The problem, according to a letter that Office of Labor Relations director Bobby Humes sent to Durkan’s office on Tuesday, is that “[t]his rule has never before been cited or tested, and there is no definition of what the ‘efficient’ operation of the department looks like.”

However, it’s unclear that it’s true that the rule hasn’t been tested; on Wednesday, for example, Durkan said the rule has “historically been used” for individual layoffs. And Durkan’s assertion that Best would “have to justify every single” request for an out-of-order layoff is somewhat at odds with Humes’ memo, which only mentions a possibility that Best may have to justify each individual layoff.

“The [council’s] request would be to skip over some folks in order to retain people based on race and I don’t think that’s allowable.”—Seattle Police Chief Carmen Best


A memo explaining the mayor’s position on out-of-order layoffs distributed to members of the media this week does not list legal precedents to back her statement that out-of-order layoffs would need to be argued individually.

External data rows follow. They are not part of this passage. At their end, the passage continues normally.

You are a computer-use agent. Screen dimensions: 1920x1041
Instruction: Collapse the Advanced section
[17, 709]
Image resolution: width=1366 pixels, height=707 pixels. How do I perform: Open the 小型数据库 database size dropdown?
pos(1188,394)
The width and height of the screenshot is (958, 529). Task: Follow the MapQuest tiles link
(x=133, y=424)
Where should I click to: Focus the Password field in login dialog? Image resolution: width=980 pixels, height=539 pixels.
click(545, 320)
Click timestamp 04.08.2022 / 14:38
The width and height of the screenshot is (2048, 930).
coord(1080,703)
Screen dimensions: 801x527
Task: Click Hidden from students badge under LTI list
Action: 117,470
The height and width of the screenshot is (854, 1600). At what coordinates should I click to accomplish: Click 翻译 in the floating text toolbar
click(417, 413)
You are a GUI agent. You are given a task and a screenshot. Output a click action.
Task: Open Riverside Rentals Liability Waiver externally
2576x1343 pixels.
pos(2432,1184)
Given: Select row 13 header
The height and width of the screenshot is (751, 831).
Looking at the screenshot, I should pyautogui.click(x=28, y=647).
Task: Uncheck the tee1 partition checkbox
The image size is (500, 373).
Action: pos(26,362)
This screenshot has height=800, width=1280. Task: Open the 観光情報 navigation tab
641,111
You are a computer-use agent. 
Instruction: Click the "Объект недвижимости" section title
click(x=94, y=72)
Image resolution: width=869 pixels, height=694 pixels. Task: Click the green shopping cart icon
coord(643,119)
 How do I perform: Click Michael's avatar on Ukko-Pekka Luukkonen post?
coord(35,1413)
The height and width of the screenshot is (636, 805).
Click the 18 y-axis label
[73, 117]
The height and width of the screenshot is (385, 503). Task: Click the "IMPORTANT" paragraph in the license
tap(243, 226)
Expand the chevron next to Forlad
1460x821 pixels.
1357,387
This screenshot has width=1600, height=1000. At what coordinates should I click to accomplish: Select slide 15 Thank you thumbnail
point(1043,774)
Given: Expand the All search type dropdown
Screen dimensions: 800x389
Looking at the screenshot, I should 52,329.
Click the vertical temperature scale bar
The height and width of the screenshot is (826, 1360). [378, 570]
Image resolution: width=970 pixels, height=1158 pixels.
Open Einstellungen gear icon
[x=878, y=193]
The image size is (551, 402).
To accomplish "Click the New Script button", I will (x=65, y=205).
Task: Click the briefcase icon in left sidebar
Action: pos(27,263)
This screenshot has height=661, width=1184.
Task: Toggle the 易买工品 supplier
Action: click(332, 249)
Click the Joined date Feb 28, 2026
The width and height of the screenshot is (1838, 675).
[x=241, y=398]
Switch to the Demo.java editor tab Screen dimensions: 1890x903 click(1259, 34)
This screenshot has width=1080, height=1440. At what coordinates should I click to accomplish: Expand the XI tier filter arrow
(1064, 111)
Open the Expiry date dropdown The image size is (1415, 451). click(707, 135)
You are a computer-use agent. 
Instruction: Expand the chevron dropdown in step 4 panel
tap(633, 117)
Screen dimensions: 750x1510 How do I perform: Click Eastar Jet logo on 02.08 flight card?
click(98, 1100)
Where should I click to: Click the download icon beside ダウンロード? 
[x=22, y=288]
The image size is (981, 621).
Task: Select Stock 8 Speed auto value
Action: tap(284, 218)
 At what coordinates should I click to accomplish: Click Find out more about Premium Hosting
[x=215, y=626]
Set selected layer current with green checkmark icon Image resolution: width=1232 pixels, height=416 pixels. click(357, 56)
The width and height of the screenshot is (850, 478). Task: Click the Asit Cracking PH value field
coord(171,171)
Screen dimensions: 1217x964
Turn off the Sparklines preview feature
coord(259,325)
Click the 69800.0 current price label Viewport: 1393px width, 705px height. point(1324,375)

In a press conference with council president Lorena Gonzalez and council member Tammy Morales on Thursday, Herbold responded to some of the mayor and police chief’s claims, starting with Durkan’s claims that out-of-order layoffs are impossible. “The rule exists, and thus it can be used,” said Herbold. “The executive and council should work together to figure out how to use it to meet our shared objectives, and we should not start with the supposition that a rule that exists to be used can’t be used.”

Herbold added that she and her colleagues hope to collaborate with Best to craft the requests for out-of-order layoffs to be sent to PSCSC Director Laura Scheele. The question now, according to Herbold, “is whether [Best] will work with us in developing a request… that has the best chance to preserve the diversity of the police department in a way that is constitutional, legal according to labor law, does not choose layoffs by race, and preserves the efficient functioning of the department as the rule itself requires.”

Best has not yet said whether she would be willing to bring a request for out-of-order layoffs to the PSCSC. At Thursday’s press conference, she said that the council had not asked her to sit down with them (although the council has talked to other members of SPD’s command staff), and said “it definitely feels very personal to me.”

Herbold and her colleagues are still working with the city’s law department to review their options for arguing that out-of-order layoffs serve the “efficient operation” of SPD. She says one of the council’s proposed strategies– targeting officers with extensive records of complaints – would be based on the argument that the time and resources spent processing complaints, disciplinary actions, and appeals undermine the department’s efficiency. However, Herbold acknowledged that the council will have to grapple with the possibility that their strategy will be challenged on the grounds that it involves punishing officers twice for the same offense, which could be illegal.

At the front of Herbold’s mind, however, is convincing Best to bring requests for out-of-order layoffs to PSCSC Director Laura Scheele. “She’s the one who has to make the argument,” says Herbold. “She runs the department, so she’s best placed to make the argument.”